Radiative transfer plays a key role in the energy exchange between the earth's surface and the atmosphere. Many models exist to simulate this exchange for the highly idealized case of a homogeneous atmosphere overlying a flat homogeneous surface. It is well known, however, that the radiative exchange of energy is further complicated by a more complex interface that is introduced by complex topography and varying surface properties: Shadows are cast by taller objects blocking direct solar radiation, diffuse radiation can be amplified due to reflecting surrounding terrain, solar radiation strongly varies on slopes with different exposure, and topography can block the emission of longwave radiation. All of these effects lead to the formation of different microclimates in mountainous terrain.

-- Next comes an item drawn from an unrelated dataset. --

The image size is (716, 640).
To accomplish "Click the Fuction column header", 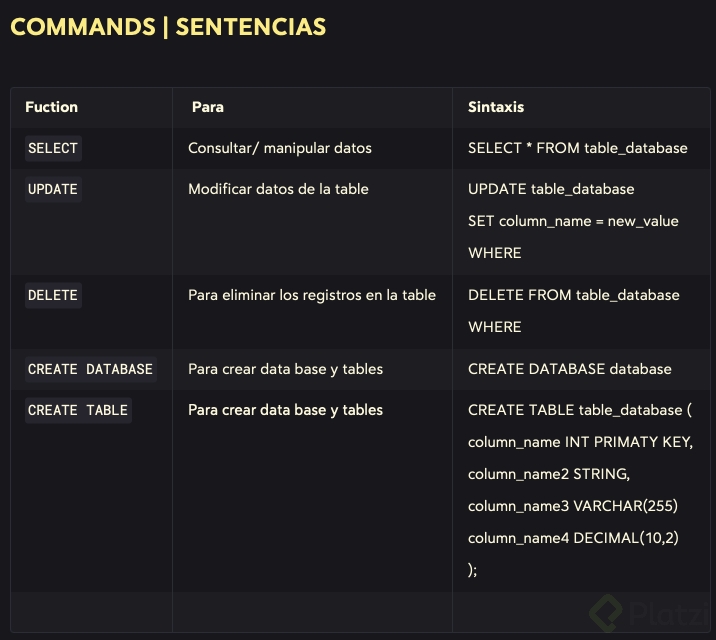I will (x=51, y=107).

Only models like the Monte Carlo code for the physically correct tracing of photons in cloudy atmospheres, MYSTIC, can accurately calculate radiance and irradiance under arbitrarily complex boundary conditions such as scenes with broken clouds, complex topography and highly variable surface albedo. For the simulation of radiance and irradiance at specific sites, a backward Monte Carlo technique was implemented in MYSTIC to allow faster calculations for the few locations where radiation measurements were made and calculations were desired. Solar and thermal radiation can be calculated with MYSTIC for arbitrarily oriented instruments, including slope-parallel orientations required for energy considerations.

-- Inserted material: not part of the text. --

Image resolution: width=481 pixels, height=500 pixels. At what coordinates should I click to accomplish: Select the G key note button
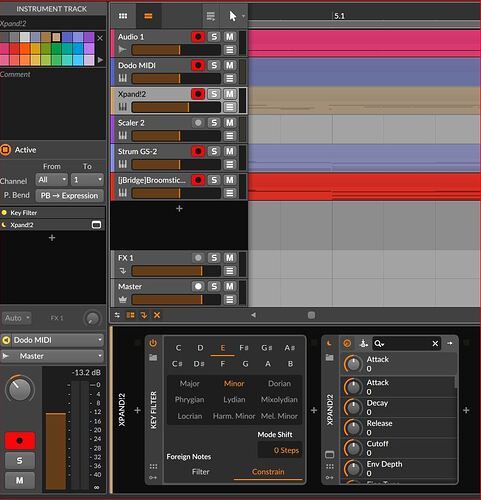tap(245, 364)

As an example we show simulations of the radiation field in and around the topography of the Arizona Meteor Crater, a bowl-shaped, 165-m-deep basin with a diameter of 1200 m. The detailed observations from the 2006 Meteor Crater Experiment (METCRAX) allow the validation of the model simulations. During the month of October 2006, incoming shortwave, outgoing shortwave, incoming longwave and outgoing longwave radiative fluxes were measured at 6 sites throughout the crater topography. At the crater floor and crater rim, these 4-component observations were made over quasi-horizontal surfaces, and diffuse radiation was measured using Licor pyranometers and shadow bands. The other 4 sites were on the lower and upper slopes of the western and eastern inner sidewalls of the crater basin. There, four-component instruments were mounted parallel to the underlying sloping surface.

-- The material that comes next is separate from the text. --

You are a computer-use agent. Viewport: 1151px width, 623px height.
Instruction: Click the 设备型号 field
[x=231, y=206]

MYSTIC was run to simulate the radiation field on the clear day of 21 October 2006, using a 10-m-horizontal-resolution digital elevation model for a 400 x 400 pixel grid centered on the crater. Simulations and observations show excellent agreement, demonstrating the high accuracy of the 3D radiative transfer simulations and the possibility to resolve the radiative effects that lead to the formation of radiation micro-climates in complex terrain.